According to the political analyst Wacław Radziwinowicz, pacifying the “battle-hardened,” “well-armed,” and “superbly organized” Wagner mercenaries would have required “at least four full, well-motivated, and trained army divisions.” But all such Russian troops are in Ukraine. While Putin avoided having to pull them off the frontlines to “put down a rebellion at home” – for now, at least – he still faces the “hellishly difficult task” of “re-asserting control” over Russia’s “demoralized and divided military force.” And he is clearly not up to it.
In fact, The New School’s Nina L. Khrushcheva argues, the rebellion may have “fatally undermined” Putin’s regime, not least because the decision effectively to “let Prigozhin off the hook” made Putin look “pathetically weak” to many. The “fact that Prigozhin publicly defied Putin so flagrantly, and lived to tell the tale, could inspire new attempts to overthrow Russia’s top leadership.” Putin’s “rivals are probably already eyeing the throne.”

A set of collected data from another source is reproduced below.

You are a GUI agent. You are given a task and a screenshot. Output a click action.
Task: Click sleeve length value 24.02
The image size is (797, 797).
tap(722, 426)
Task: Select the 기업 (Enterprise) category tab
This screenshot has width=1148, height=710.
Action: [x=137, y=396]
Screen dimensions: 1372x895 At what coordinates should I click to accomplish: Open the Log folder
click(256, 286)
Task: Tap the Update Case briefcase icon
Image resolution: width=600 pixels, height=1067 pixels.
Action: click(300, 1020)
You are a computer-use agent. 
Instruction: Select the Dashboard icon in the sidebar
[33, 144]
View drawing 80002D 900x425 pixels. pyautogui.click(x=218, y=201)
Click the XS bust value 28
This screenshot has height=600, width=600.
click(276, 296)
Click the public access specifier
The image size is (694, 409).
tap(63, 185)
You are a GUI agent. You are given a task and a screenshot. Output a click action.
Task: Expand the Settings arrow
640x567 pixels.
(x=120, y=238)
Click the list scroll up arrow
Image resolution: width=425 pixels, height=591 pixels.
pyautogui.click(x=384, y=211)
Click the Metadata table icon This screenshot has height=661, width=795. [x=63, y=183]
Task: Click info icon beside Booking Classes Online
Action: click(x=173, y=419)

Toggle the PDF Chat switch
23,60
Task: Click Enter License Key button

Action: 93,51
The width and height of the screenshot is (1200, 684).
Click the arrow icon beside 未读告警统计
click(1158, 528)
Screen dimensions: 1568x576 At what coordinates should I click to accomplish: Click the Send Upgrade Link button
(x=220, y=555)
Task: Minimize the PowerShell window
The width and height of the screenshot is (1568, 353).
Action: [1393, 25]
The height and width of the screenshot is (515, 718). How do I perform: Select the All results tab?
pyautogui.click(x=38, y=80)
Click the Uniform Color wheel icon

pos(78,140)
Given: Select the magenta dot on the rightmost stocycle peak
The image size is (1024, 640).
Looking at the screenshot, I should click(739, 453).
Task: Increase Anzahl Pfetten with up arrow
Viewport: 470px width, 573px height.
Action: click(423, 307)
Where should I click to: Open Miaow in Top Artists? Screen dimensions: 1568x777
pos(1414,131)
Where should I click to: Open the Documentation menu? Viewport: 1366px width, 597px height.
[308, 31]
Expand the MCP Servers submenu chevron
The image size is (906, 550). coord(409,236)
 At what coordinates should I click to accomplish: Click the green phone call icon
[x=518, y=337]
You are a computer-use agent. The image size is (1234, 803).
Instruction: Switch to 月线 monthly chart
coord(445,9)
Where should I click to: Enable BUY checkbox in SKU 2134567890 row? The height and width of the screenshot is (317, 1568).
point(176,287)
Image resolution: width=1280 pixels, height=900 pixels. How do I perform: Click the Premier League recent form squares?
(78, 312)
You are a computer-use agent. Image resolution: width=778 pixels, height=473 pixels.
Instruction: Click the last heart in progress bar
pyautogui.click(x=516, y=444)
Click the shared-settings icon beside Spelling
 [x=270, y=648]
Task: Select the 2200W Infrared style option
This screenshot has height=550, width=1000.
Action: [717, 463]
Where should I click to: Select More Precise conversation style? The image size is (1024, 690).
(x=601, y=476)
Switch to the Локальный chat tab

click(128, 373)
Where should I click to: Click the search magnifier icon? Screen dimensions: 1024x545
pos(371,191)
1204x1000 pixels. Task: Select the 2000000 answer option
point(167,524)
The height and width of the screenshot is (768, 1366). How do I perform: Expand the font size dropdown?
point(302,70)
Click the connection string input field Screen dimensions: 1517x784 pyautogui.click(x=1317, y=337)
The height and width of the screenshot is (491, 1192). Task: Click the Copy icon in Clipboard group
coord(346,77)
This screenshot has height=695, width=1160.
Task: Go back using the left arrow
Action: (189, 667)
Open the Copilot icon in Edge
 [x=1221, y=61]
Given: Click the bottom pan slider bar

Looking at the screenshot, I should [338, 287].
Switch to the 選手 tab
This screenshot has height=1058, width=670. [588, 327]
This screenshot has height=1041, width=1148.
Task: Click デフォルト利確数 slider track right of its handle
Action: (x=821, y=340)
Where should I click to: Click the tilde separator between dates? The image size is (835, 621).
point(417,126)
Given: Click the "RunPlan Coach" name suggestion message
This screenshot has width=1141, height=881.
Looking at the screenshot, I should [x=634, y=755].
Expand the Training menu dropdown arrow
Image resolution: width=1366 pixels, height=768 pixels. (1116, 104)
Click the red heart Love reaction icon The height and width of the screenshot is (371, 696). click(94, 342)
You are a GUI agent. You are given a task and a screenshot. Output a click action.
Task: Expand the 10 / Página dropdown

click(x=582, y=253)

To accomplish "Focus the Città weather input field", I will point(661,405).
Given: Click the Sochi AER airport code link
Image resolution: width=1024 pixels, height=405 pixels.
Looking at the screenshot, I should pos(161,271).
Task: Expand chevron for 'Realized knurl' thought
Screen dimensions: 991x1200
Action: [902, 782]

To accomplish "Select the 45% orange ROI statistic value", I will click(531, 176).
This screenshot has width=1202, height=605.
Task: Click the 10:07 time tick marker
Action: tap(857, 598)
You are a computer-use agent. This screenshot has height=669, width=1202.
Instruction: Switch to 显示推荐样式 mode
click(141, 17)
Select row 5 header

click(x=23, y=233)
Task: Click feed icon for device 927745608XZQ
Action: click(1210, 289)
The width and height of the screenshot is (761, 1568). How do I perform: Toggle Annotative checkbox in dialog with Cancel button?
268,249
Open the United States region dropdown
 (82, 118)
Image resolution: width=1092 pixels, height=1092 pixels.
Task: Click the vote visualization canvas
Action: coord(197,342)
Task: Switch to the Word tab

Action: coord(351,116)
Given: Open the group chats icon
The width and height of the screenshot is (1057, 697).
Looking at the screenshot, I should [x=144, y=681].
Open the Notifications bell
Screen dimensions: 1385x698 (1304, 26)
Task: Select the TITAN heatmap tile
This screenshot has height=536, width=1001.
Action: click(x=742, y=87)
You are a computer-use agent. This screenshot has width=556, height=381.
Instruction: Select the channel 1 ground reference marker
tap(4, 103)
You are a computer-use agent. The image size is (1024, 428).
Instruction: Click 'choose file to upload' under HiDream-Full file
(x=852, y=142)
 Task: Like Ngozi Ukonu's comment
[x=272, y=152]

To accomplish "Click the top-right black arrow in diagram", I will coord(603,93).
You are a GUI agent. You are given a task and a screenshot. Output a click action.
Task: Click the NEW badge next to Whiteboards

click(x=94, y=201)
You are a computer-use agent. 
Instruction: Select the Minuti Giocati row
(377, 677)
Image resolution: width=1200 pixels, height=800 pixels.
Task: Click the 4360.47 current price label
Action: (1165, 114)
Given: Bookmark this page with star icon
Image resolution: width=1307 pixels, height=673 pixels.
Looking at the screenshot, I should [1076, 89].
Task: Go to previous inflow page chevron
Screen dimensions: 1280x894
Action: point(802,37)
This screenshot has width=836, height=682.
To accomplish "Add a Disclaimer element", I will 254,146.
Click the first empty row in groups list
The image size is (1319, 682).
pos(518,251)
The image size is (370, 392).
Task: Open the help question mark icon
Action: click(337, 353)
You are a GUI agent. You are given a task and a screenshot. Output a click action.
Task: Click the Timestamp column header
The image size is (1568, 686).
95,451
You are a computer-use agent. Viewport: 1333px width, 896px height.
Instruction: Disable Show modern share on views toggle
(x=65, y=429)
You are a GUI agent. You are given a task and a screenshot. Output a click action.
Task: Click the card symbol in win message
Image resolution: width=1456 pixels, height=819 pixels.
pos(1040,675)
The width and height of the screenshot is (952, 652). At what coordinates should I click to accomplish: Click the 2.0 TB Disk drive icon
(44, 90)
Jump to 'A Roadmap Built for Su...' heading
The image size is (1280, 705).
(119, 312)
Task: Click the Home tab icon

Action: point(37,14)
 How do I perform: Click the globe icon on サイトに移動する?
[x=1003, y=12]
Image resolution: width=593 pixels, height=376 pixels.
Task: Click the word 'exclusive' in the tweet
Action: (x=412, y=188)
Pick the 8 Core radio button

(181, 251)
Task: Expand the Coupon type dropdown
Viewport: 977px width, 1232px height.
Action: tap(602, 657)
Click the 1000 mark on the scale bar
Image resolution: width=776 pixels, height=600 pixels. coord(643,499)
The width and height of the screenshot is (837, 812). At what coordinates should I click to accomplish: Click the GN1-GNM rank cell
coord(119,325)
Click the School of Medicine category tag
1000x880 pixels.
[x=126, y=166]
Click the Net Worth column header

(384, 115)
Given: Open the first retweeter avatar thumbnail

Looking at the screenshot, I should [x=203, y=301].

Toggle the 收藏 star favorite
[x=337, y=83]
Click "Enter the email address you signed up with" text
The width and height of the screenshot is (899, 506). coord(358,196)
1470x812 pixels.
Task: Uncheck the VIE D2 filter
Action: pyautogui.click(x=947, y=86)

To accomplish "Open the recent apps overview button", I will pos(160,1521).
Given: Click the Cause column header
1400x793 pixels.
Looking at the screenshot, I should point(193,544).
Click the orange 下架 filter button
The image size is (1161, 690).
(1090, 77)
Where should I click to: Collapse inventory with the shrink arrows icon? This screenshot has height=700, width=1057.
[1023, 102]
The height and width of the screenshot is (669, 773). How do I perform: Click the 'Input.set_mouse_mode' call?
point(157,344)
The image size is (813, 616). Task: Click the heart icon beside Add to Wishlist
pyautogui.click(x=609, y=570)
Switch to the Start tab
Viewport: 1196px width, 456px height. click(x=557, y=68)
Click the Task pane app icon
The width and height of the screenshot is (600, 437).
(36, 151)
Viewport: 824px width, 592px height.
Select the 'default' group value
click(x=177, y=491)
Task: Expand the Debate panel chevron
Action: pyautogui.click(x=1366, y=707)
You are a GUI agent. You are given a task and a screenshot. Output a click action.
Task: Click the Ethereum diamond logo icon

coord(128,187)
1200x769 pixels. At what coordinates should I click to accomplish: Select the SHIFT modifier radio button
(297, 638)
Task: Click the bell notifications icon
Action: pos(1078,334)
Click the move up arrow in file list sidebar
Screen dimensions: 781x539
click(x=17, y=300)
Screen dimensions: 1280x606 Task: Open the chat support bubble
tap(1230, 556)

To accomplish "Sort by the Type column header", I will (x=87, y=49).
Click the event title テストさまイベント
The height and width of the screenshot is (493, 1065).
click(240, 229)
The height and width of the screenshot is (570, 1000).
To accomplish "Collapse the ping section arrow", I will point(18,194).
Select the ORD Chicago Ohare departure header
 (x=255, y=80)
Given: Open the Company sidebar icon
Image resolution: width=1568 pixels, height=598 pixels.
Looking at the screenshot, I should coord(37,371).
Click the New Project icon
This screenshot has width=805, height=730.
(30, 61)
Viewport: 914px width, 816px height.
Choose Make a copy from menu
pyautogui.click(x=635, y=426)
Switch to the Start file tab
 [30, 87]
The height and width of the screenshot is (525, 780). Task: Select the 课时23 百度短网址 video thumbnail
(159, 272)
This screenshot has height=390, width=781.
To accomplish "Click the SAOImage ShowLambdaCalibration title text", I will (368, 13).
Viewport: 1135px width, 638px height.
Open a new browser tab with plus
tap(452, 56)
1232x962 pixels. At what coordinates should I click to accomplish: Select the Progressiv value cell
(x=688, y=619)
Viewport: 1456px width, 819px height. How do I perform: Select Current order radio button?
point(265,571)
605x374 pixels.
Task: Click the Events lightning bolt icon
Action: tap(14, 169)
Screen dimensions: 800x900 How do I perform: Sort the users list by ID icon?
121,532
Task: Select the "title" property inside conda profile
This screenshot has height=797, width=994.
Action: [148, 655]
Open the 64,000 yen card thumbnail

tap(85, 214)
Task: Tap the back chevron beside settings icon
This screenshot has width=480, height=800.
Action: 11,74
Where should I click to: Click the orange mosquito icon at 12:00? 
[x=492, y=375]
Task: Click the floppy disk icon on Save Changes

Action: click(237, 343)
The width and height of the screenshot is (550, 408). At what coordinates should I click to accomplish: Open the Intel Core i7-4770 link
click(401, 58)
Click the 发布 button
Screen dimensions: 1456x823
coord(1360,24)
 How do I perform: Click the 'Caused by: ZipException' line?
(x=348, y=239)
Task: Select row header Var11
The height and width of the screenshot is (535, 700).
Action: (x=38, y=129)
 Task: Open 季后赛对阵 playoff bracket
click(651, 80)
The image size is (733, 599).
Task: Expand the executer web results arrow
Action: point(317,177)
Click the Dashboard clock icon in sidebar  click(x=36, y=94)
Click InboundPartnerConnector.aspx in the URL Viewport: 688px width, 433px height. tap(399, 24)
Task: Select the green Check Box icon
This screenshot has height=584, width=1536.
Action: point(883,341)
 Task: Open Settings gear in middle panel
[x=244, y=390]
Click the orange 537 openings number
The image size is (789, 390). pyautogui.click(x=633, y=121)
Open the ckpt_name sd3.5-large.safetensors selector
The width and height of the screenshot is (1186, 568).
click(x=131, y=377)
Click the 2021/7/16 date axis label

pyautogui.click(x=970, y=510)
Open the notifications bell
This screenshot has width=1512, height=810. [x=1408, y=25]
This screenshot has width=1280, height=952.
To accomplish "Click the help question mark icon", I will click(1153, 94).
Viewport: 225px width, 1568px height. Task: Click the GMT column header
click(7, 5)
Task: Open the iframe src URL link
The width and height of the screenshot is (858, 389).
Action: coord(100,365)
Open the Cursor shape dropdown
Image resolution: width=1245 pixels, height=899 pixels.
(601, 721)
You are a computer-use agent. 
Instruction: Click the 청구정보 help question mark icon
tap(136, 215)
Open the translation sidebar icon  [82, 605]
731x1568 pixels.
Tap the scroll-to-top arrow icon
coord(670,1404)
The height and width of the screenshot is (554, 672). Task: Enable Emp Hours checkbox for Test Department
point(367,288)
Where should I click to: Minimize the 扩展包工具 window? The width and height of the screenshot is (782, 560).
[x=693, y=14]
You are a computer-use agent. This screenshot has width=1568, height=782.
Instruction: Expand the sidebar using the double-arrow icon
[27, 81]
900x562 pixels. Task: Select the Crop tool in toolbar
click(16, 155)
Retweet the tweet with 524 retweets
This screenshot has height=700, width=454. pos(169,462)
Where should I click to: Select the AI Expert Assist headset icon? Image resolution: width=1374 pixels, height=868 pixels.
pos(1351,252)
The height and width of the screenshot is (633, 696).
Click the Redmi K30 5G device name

As appealing as the end of Putin’s reign may sound, the University of Oxford’s Rana Mitter reminds us how dangerous this could be: Russia today “runs the risk of being split between four or five factions, each with its own army.” A “hundred year ago it was China that was split” between rival warlords. The “effects of divided authority” were “grim,” with China’s urban and rural population becoming “unwilling victims or conscripts on the frontline of the constant battles among the various camps.”
But whereas China was not a nuclear power, Russia is. As Georgetown University’s Ana Palacio points out, warlords would be competing for “control of the world’s largest nuclear arsenal.” But “even if Putin remains in the Kremlin, Russian nuclear weapons pose an imminent risk,” because Russia’s domestic discourse seems increasingly gripped by “nuclear fever.”